Here, we report our findings on the decrease in anhedonia symptoms in patients with treatment resistant depression receiving repetitive transcranial magnetic stimulation (TMS) in a naturalistic outpatient setting. The anhedonia symptoms were measured using a well validated self-report tool specific for anhedonia: the Snaith–Hamilton Pleasure Scale. Furthermore, we report that baseline anhedonia symptoms and severity were not predictive of clinical outcome of TMS and those with severe anhedonia were just as likely to achieve clinical response/remission.
Abstract
Background
Anhedonia is one of the defining features of depression but it remains difficult to target and treat.
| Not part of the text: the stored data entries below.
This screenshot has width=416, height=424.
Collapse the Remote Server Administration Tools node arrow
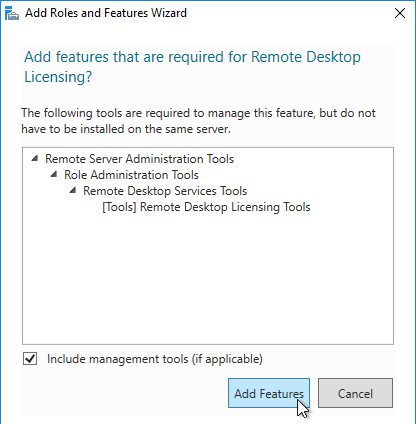tap(35, 158)
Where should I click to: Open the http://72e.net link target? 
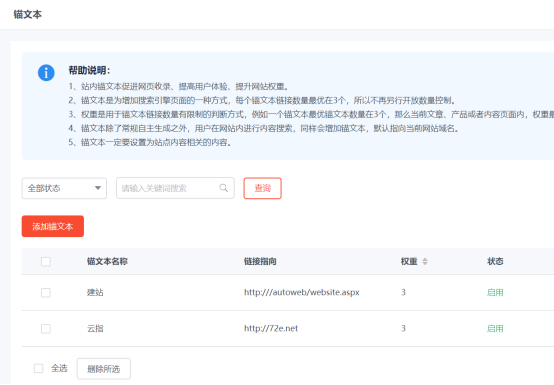(x=271, y=328)
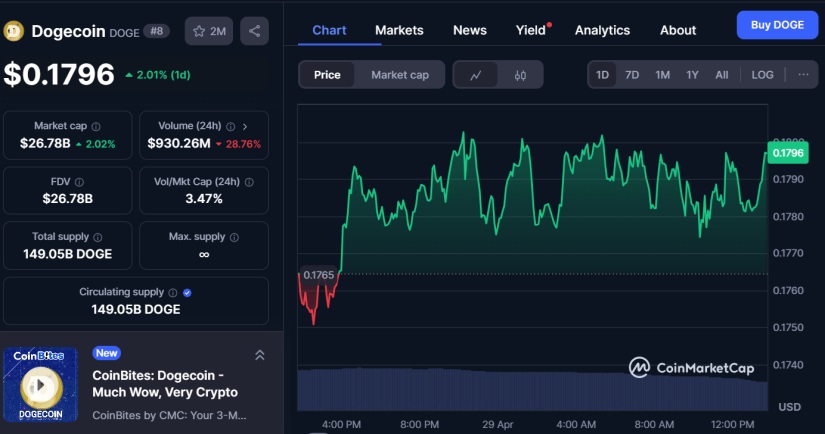Click the Buy DOGE button
The width and height of the screenshot is (825, 434).
point(777,25)
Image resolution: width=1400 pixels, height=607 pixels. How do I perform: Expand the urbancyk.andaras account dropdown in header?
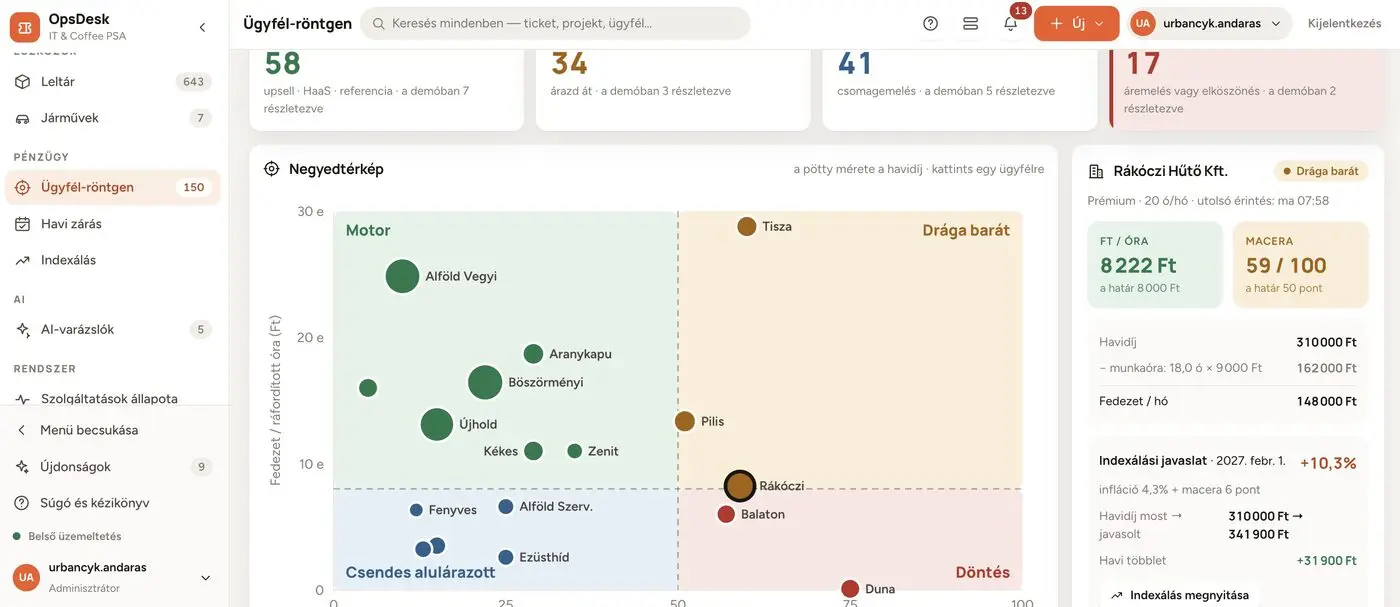click(1209, 23)
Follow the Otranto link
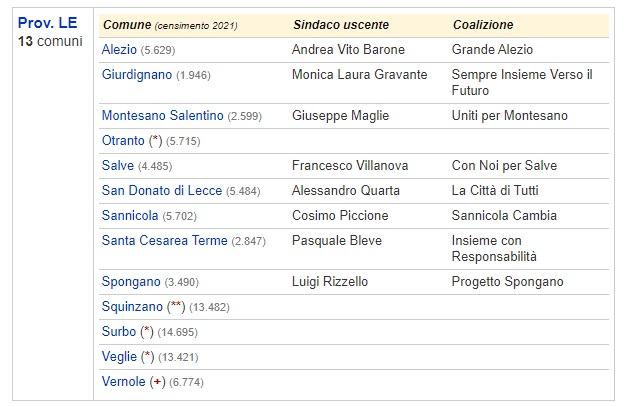Image resolution: width=640 pixels, height=407 pixels. click(x=123, y=141)
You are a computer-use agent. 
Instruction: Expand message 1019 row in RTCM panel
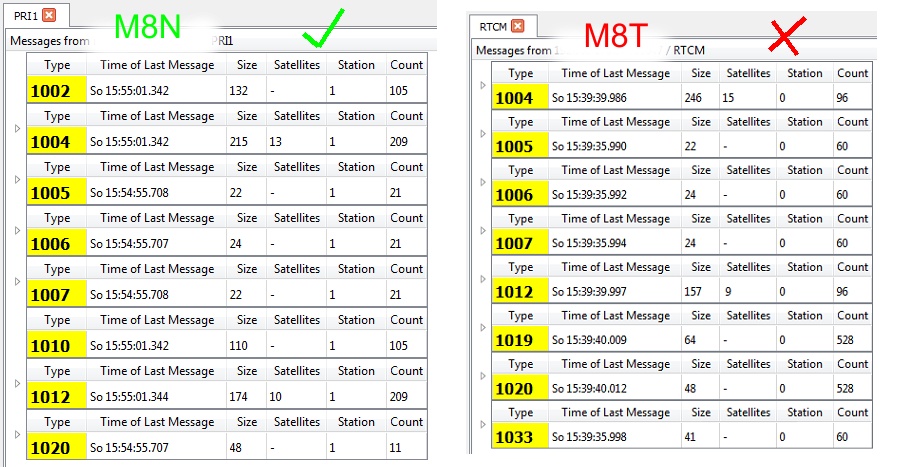pyautogui.click(x=483, y=328)
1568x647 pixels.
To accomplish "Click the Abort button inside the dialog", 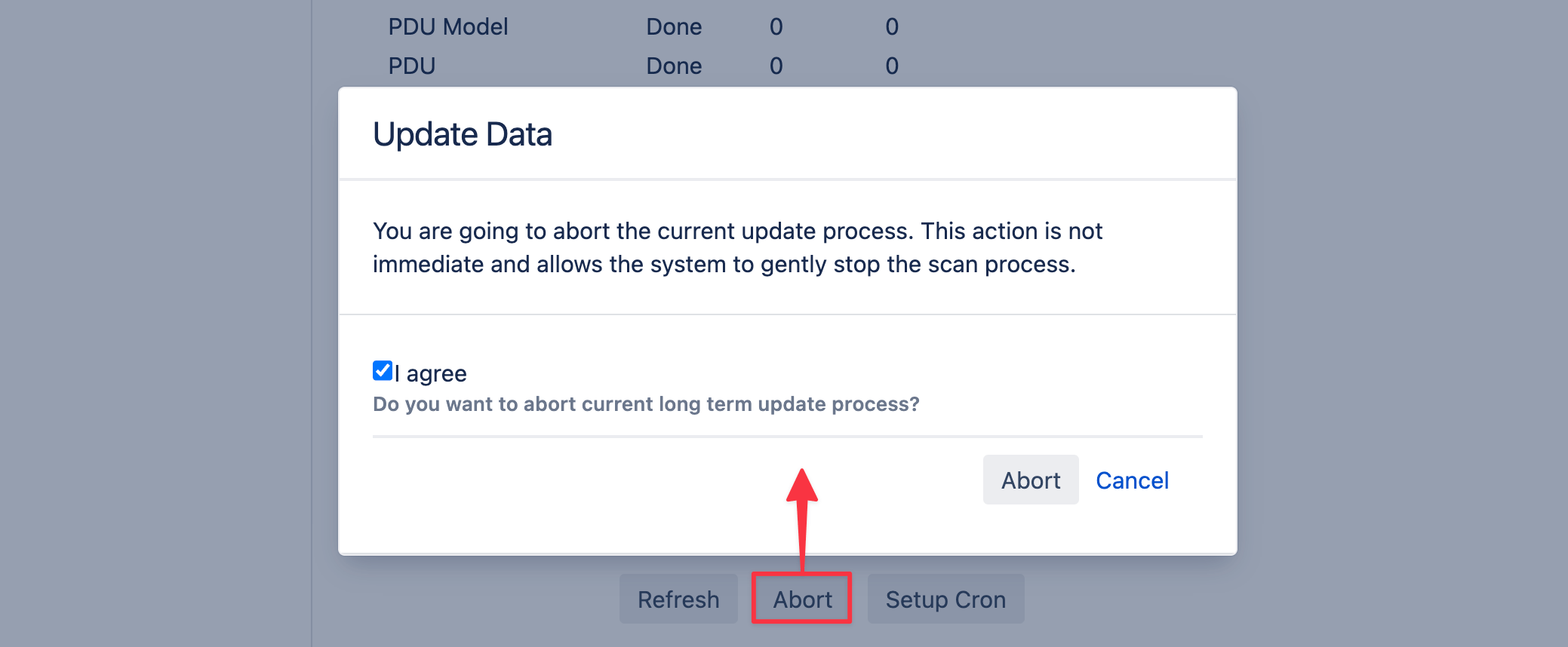I will pyautogui.click(x=1031, y=480).
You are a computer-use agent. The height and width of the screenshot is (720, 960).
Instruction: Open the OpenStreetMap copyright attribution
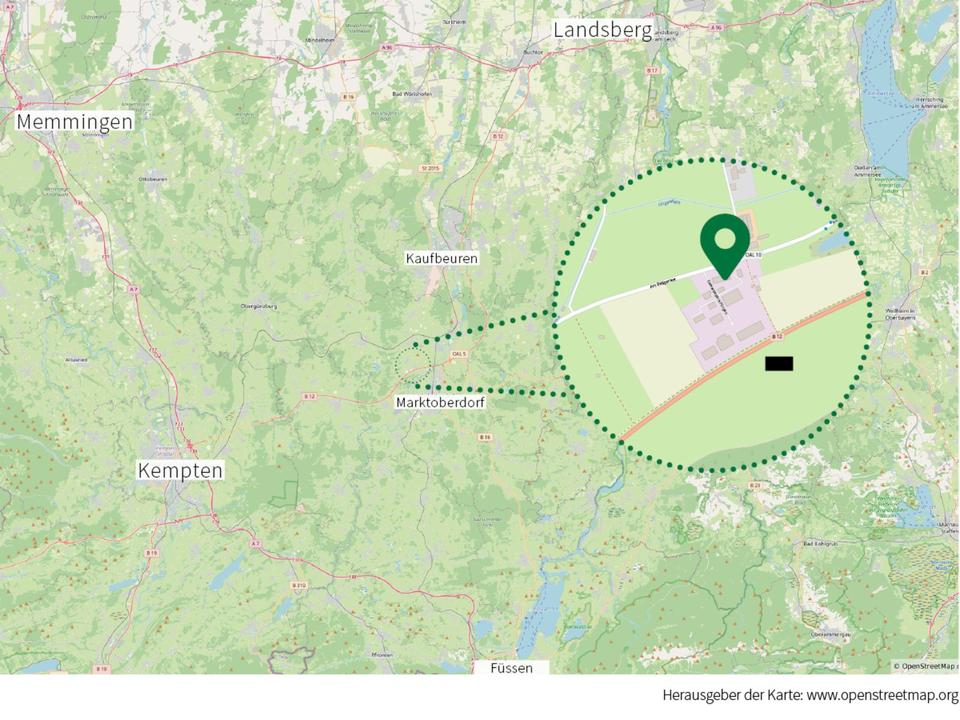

Transcranial magnetic stimulation (TMS) is a proven treatment for depression, but its effects on anhedonia and whether anhedonia can be used as a predictive biomarker of response is not well known.
Methods
Snaith–Hamilton Pleasure Scale was administered to patients with depression before and after a standard course of TMS in a naturalistic outpatient setting.
Results
144 patients were analyzed. There was an overall significant improvement in anhedonia from pre- to post-treatment (7.69 ± 3.88 vs. 2.96 ± 3.45; p < .001). Significant correlations between improvements in anhedonia and other depressive symptoms were present (r = 0.55, p < .001). Logistic regression revealed that baseline anhedonia severity was not a significant predictor of clinical outcome.
Conclusion
This is the first large, naturalistic study examining the effects of standard, non-research TMS on anhedonia. Among depressed patients, TMS resulted in significant improvements in anhedonia. Patients with severe baseline anhedonia had an equal chance of achieving clinical response/remission. Patients with anhedonia should not be excluded from treatment if they are safe for outpatient care and otherwise appropriate candidates for treatment.